Dalton, Brosnan, and Connery were all believable as the cold blooded killer that is James Bond.



And you thought Trek isn't cool.

AndyC

The Russians weren't really the bad guys in Bond films anyway. They often played a part, but I thought too much was made of the end of the Cold War and it's effect on Bond. Bond never needed Russians. He had Goldfinger, Stromberg, Drax, Blofeld, and a bunch of other rich kooks who weren't affiliated with any country.

As for the war on drugs, that was exactly my point. Everybody was fighting drug lords. Bond has got to stand apart from the other action movies. The villains can't be ordinary.

That was be one of the things I didn't like about Live and Let Die. Although it had a lot in its favour, the villain was basically a drug dealer and nothing more. He had a fancy underground lair, but it seemed added on for no purpose but to make the movie more Bond-like. Really, Live and Let Die was almost an attempt to stick Bond in a blaxploitation film. A good movie for many reasons (boat chase, redneck sheriff, Baron Samedi), but lacking as a Bond film.

Bond movies need a rich lunatic bent on nothing short of world domination (not lots of money, and certainly not higher network ratings). And the villain needs a henchman who is more than some scary tough guy. Give him a hat that slices through things, metal teeth, a steel claw, something cool.
---------------------
"Join me in the abyss of savings."

dean


I guess it's harder and harder to 'set Bond apart' from action hero stereotypes, since the Bond films really did set a major trend of action cliches and stereotypes [such as hot babes, cool gadgets and lots of flying bullets]

And from what I remember in the books, most of the bad guys were always somehow affiliated with 'the other side' with lots of cloak and dagger stuff, and most of the really cool bad guys like Blofeld were members of either SMERSH or SPECTRE [can't remember about Goldfinger though I must admit]

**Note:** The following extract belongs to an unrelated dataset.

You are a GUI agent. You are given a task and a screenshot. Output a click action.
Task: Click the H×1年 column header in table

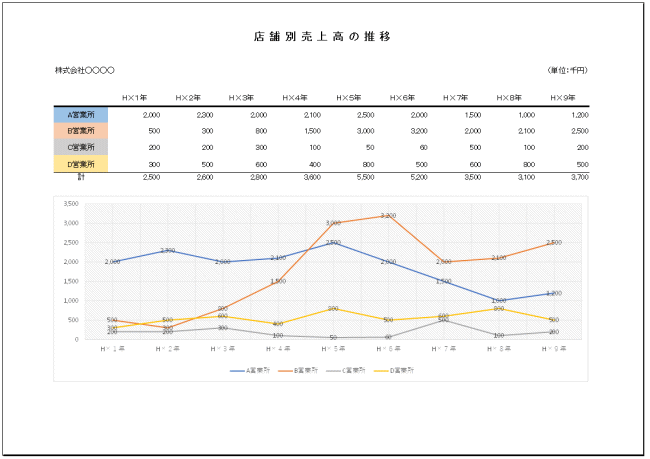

Casino Royale was the first of the Bond books, and therefore has him without the gadgets, he had just got his '00' prefix and was generally inexperienced, but still obviously talented.  If they don't mess around with the source too much [that is, the book], it can make for quite an interesting film, since it has Bond back to his Baccarat playing best, and it's more focused [for the most part] on the espionage side of things rather than the action side [there really isn't, and shouldn't be, too much action in this one]

It would make for a nice new direction for the Bond series: by Die Another Day, Bond had lost his mystique along the way, with so much mindless action and pointless plots, and quite frankly it was getting tiresome.  Changing the format is the best choice the producers could have made [I mean, the last two films were really really formulaic I thought]

So all in all I'm looking foward to it.
------------The password will be: Llanfairpwllgwyngyllgogerychwyrndrobwllllantysiliogogogoch

plan9superfan

I'm soory, I am NOT looking forward to the Nolanizing of the Bond saga.

I say, if you wanna ignore all the WANNABE Bonds, fine. But don't ignore Sean Connery.

You can't just barge in and ignore the entire saga just because you think you are better than them (and you AREN'T).

Neville

Connery was substituted like 30 years ago. Get over it.
Due to the horrifying nature of this film, no one will be admitted to the theatre.

trekgeezer

I'm afraid there will be action. Craig got his two front teeth broken in one of the fight scenes and had to have the teeth crowned before they could continue filming.



And you thought Trek isn't cool.

The Burgomaster

There is really only one solution at this point:  Ben Affleck.
"Do not walk behind me, for I may not lead. Do not walk ahead of me, for I may not follow. Do not walk beside me either. Just pretty much leave me the hell alone."

Neville

The Bond franchise jumped the shark when they made that rubber guy explode at the end of "Live and let die".  
Due to the horrifying nature of this film, no one will be admitted to the theatre.

raj

To me, the JtS moment was near the end of Moonraker, where they had the marines shoot it out with the bad guys in space.  OK, where do you go from there?  I lost interest a couple of movies after that, there wasn't as much character development, it was all neat gadgets and explosions. Too "Die Hard" for me.